СОХРАНЁННЫЕ ЗАПИСИ:
————

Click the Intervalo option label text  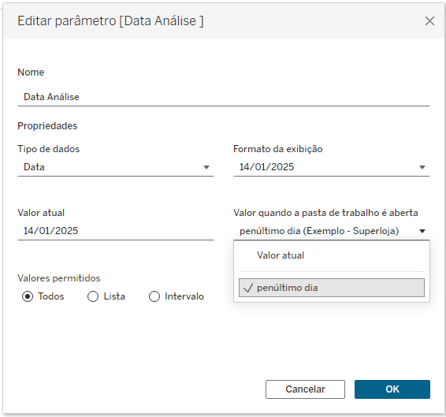184,296
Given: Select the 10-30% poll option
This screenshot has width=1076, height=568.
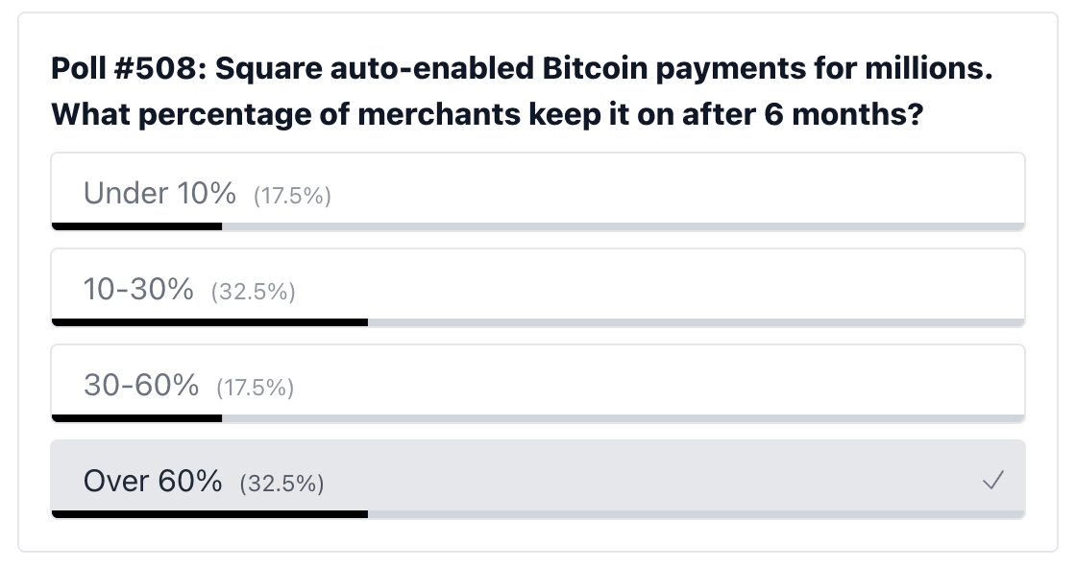Looking at the screenshot, I should point(538,285).
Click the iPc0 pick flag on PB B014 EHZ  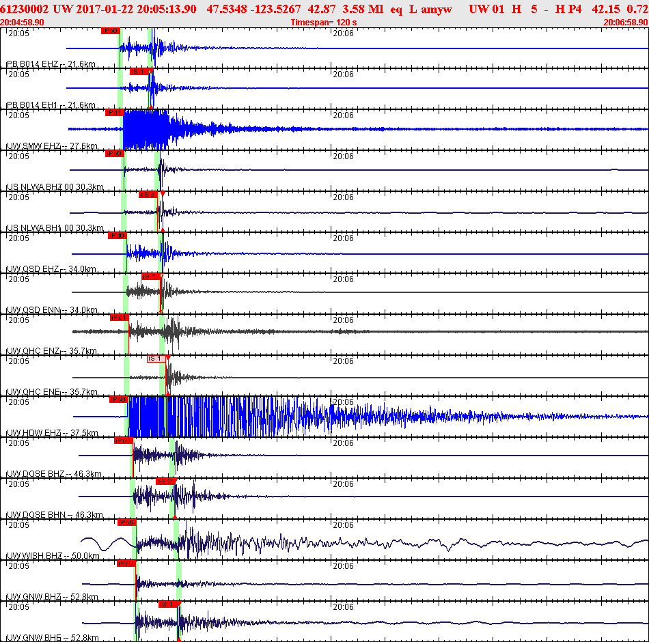tap(110, 31)
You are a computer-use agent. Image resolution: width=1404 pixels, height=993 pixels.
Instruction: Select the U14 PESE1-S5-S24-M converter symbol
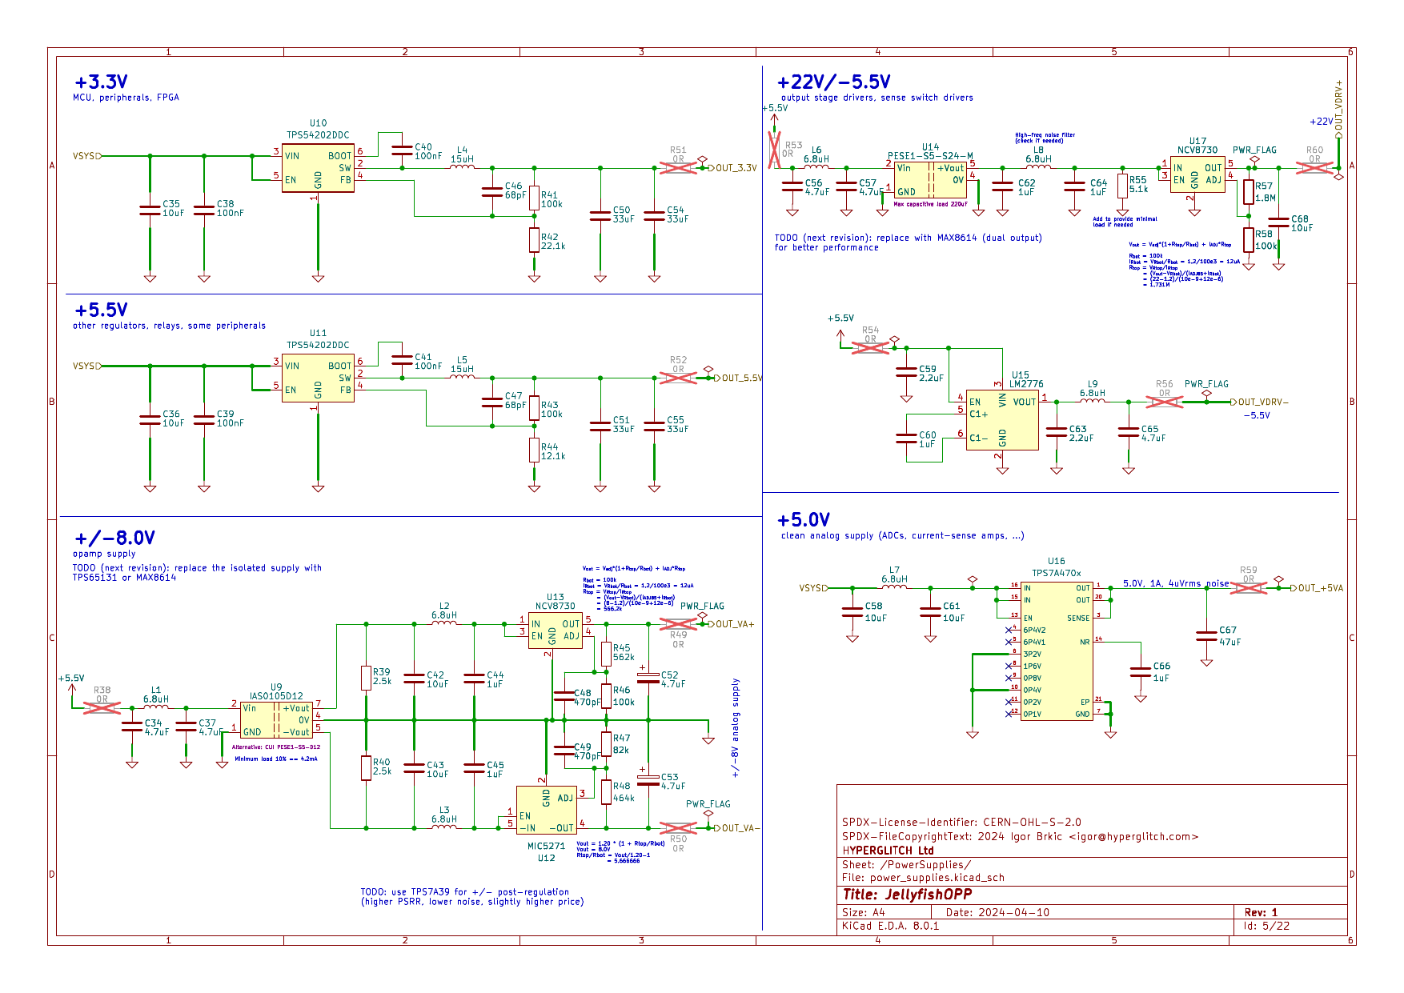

————

ЧТО НУЖНО СДЕЛАТЬ: Выпишите из записей все строки, где встречается слово "height". Регистр букв учитывается.

РЕШЕНИЕ ЗАДАЧИ:
This screenshot has width=1076, height=568.
You are a computer-use agent. Image resolution: width=1404 pixels, height=993 pixels.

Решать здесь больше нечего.